Bring together all lines from the listing below that contain the string "computer".

☆ ☆ ☆ ☆ ☆ ☆ ☆

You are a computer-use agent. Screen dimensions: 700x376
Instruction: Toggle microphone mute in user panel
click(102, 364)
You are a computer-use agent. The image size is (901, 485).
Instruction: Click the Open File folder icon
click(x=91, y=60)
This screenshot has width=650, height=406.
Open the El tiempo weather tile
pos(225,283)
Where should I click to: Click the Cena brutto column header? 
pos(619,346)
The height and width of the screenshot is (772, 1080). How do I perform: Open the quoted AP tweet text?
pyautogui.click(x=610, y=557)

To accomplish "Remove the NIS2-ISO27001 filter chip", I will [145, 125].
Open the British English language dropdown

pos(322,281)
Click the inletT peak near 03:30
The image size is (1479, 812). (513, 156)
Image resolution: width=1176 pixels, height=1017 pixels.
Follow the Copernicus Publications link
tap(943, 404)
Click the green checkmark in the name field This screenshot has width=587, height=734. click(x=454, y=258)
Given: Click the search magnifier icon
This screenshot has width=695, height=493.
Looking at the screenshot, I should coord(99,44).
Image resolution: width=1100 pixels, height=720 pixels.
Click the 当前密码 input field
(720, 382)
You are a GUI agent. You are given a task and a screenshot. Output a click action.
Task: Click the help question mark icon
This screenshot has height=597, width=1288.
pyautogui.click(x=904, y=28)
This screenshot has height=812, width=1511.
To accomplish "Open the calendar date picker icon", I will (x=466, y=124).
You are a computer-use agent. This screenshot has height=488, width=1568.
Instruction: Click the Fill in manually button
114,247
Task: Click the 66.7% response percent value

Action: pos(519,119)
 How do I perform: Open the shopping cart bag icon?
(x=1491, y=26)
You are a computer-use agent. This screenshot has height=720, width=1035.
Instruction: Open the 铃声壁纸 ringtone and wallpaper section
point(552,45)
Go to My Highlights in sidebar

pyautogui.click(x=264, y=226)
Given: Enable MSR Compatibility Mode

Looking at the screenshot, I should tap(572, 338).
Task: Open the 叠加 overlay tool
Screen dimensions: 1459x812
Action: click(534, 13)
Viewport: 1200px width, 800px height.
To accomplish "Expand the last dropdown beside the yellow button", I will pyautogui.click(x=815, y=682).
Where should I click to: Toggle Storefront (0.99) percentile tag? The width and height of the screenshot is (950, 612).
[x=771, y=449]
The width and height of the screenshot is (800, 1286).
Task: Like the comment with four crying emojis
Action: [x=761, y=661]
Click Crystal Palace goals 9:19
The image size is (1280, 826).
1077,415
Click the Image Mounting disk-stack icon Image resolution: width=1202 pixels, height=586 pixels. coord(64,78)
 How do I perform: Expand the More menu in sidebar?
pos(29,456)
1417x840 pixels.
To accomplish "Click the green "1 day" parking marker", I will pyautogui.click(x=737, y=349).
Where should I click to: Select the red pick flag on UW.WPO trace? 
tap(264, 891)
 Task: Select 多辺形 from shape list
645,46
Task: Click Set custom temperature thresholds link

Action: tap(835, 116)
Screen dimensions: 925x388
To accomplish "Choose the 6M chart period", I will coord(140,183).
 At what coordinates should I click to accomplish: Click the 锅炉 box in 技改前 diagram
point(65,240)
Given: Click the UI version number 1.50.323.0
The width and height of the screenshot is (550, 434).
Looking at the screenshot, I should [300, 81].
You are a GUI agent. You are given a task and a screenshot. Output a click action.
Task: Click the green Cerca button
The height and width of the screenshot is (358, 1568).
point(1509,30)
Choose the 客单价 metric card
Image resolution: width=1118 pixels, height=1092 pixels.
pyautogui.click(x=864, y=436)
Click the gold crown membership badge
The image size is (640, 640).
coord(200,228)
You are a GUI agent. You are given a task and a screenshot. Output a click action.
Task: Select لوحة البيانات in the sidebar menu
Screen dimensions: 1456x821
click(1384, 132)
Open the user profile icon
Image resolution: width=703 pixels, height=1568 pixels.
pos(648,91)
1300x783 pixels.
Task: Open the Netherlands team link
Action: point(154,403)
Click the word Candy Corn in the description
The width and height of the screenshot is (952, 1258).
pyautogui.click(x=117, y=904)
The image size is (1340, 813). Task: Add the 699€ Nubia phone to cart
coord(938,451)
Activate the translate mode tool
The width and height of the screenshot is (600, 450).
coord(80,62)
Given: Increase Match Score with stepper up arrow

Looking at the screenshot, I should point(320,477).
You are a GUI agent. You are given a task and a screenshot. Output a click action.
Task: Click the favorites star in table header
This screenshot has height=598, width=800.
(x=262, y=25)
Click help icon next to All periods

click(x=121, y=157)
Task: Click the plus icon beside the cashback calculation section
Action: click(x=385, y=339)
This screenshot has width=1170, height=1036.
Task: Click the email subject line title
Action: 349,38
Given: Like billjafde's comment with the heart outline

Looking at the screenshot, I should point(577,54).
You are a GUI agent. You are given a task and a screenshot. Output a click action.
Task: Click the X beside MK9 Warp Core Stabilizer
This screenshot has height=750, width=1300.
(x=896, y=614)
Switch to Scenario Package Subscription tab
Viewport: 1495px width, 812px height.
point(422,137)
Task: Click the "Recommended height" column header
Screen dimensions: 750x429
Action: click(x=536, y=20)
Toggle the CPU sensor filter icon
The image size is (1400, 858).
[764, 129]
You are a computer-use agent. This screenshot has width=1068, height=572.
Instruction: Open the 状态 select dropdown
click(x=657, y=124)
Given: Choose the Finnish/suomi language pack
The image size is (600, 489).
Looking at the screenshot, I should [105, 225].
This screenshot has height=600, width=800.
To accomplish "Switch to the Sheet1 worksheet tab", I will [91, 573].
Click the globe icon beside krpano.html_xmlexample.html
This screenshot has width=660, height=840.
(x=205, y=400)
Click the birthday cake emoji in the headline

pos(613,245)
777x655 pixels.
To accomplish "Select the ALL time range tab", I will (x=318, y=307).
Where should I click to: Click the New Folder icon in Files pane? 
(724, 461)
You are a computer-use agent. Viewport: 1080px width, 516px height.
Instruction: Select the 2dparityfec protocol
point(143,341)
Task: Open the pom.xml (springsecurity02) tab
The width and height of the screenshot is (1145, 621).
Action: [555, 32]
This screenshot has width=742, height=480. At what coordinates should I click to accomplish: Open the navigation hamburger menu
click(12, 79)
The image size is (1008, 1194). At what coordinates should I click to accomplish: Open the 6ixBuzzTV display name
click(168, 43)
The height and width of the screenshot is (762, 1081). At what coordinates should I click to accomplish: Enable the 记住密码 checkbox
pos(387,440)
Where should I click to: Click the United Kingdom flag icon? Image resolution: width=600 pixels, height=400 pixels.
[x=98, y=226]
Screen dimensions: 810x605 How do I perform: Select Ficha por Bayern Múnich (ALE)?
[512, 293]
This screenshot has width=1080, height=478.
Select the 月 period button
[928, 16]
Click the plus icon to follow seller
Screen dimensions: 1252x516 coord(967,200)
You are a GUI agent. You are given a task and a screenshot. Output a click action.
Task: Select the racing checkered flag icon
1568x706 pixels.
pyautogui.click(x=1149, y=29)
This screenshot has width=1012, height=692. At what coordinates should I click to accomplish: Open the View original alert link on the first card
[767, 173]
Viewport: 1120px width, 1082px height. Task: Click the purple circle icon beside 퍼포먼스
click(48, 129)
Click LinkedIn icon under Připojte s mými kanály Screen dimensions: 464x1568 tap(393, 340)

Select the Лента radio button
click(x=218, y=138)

☆ ☆ ☆ ☆ ☆ ☆ ☆

— YOUR SOLUTION —
You are a computer-use agent. Screen dimensions: 700x376
You are a computer-use agent. The image size is (901, 485).
You are a computer-use agent. This screenshot has height=488, width=1568.
You are a computer-use agent. This screenshot has height=720, width=1035.
You are a computer-use agent. This screenshot has width=1068, height=572.
You are a computer-use agent. Viewport: 1080px width, 516px height.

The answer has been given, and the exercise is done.